ACTIVITY – In the entries that follow, how many lines contain the word "each"? Answer with the number only.

Data items
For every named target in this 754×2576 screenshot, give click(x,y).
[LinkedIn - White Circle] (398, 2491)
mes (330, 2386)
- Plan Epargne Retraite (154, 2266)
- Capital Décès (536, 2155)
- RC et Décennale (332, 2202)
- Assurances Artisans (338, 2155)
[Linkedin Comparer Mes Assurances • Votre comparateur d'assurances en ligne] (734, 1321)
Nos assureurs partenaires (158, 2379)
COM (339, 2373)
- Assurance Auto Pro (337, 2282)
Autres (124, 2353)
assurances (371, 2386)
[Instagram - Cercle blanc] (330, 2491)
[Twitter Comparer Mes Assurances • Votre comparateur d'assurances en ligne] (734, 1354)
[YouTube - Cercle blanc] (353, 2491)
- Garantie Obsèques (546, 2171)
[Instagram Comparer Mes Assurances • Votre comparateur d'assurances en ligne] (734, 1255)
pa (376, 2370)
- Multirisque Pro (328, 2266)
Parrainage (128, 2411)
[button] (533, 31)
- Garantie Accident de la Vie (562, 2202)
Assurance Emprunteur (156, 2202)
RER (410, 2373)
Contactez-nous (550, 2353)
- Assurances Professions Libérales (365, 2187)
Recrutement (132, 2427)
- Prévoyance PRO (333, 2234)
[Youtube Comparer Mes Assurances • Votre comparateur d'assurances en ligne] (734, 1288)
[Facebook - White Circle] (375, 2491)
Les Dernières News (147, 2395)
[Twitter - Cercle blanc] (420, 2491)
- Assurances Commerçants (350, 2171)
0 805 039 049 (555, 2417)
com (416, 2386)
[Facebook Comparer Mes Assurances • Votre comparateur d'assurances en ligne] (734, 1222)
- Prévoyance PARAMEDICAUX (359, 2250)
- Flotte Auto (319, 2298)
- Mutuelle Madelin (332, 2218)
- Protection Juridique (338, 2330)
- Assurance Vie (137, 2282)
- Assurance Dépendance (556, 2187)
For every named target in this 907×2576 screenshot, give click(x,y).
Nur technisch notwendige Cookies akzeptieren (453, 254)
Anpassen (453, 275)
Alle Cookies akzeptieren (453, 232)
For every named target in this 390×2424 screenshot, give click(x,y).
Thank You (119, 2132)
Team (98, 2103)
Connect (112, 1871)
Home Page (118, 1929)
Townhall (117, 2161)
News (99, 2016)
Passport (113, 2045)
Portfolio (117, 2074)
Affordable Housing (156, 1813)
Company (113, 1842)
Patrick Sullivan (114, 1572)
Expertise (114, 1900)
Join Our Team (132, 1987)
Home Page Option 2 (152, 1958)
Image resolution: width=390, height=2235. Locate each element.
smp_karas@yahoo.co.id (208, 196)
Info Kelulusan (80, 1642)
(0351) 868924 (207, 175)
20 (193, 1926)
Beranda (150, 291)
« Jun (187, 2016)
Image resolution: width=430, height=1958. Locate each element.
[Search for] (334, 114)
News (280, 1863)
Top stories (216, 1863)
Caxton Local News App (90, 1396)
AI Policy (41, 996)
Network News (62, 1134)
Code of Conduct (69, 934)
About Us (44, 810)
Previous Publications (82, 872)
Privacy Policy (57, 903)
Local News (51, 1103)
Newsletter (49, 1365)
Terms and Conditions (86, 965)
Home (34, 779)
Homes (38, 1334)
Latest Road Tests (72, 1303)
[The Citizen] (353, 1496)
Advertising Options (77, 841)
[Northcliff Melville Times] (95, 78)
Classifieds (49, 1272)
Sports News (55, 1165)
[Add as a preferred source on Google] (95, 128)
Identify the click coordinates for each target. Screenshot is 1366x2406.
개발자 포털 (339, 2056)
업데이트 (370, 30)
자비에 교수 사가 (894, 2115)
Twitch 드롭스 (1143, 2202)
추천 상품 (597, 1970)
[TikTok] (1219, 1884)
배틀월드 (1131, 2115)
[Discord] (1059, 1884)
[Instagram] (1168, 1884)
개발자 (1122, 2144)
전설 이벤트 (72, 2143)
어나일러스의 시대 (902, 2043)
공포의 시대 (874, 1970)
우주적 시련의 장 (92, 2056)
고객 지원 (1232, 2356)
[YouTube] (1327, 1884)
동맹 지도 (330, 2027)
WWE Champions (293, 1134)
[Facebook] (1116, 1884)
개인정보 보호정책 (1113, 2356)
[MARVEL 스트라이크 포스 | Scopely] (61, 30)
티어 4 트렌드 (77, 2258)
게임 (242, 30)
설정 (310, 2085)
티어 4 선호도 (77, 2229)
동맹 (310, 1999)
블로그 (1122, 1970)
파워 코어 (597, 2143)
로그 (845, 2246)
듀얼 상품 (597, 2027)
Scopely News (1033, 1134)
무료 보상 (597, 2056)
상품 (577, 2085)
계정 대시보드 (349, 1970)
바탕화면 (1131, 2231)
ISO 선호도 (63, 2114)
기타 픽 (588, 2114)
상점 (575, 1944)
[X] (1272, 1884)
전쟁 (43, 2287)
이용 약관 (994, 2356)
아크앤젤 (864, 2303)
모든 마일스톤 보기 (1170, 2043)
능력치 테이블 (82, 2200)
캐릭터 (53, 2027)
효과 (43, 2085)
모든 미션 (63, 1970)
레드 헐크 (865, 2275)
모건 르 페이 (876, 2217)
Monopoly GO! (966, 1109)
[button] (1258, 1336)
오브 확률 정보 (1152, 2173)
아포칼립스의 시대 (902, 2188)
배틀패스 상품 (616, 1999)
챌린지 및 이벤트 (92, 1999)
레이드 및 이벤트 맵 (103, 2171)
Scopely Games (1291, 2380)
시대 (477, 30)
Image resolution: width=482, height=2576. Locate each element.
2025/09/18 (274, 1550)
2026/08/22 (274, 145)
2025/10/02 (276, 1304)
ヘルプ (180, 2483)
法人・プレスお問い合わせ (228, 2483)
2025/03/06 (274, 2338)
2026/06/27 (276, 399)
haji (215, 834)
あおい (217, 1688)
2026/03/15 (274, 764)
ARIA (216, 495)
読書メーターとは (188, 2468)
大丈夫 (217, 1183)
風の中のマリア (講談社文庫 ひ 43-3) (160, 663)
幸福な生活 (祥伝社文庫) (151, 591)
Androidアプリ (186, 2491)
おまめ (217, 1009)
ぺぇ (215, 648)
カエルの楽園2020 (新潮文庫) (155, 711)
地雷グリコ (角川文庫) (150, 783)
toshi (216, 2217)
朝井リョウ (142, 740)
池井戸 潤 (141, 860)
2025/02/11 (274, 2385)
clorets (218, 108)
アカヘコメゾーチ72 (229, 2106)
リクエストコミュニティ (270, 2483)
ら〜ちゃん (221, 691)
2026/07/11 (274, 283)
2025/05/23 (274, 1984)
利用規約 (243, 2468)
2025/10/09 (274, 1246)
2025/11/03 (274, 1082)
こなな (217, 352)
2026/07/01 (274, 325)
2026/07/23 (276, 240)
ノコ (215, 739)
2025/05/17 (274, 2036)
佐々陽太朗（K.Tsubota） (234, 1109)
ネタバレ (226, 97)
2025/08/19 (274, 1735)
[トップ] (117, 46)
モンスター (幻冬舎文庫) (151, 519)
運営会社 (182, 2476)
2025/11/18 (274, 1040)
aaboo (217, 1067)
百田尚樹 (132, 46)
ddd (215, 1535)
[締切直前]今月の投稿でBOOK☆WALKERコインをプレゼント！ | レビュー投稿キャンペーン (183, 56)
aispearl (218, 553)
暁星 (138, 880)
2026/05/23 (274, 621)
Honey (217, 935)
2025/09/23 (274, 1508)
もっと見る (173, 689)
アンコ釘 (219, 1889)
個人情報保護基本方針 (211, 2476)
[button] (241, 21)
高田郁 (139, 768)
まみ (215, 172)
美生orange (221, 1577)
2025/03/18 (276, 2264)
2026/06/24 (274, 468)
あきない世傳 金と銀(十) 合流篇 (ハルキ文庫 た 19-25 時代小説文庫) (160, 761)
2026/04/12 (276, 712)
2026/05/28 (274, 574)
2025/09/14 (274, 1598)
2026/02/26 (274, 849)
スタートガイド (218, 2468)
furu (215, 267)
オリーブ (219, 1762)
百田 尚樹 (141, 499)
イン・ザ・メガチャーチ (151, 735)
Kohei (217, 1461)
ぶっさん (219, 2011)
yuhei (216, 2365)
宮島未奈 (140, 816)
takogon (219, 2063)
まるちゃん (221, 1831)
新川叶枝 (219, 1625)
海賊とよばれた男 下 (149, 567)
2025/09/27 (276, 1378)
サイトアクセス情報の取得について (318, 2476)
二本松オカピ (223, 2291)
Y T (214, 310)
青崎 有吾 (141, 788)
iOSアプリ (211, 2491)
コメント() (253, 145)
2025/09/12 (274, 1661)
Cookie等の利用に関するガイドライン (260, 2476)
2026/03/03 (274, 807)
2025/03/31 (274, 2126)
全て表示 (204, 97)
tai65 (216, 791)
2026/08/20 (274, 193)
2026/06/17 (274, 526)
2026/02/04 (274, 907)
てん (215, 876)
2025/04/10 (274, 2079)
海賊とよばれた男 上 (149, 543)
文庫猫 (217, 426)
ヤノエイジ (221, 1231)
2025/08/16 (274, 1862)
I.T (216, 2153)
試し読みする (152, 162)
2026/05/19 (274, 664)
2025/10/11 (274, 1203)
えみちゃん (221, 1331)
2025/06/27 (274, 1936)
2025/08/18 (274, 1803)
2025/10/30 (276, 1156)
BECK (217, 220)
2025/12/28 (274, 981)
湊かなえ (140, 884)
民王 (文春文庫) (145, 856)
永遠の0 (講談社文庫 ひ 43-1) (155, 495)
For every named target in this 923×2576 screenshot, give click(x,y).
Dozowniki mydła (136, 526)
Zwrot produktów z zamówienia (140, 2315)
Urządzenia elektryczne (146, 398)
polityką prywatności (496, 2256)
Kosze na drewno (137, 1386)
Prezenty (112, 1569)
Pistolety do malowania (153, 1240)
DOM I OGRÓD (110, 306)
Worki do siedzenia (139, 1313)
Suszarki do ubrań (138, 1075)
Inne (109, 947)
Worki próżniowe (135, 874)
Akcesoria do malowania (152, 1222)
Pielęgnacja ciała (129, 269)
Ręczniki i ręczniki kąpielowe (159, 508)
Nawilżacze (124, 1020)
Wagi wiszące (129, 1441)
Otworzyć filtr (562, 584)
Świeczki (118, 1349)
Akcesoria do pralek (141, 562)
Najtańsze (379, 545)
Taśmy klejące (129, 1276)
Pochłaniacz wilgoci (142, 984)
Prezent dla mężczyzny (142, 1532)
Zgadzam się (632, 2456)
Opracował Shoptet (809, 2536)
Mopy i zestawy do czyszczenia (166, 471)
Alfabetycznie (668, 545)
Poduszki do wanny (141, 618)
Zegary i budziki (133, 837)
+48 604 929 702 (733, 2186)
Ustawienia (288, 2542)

PROBLEM SOLUTION – 4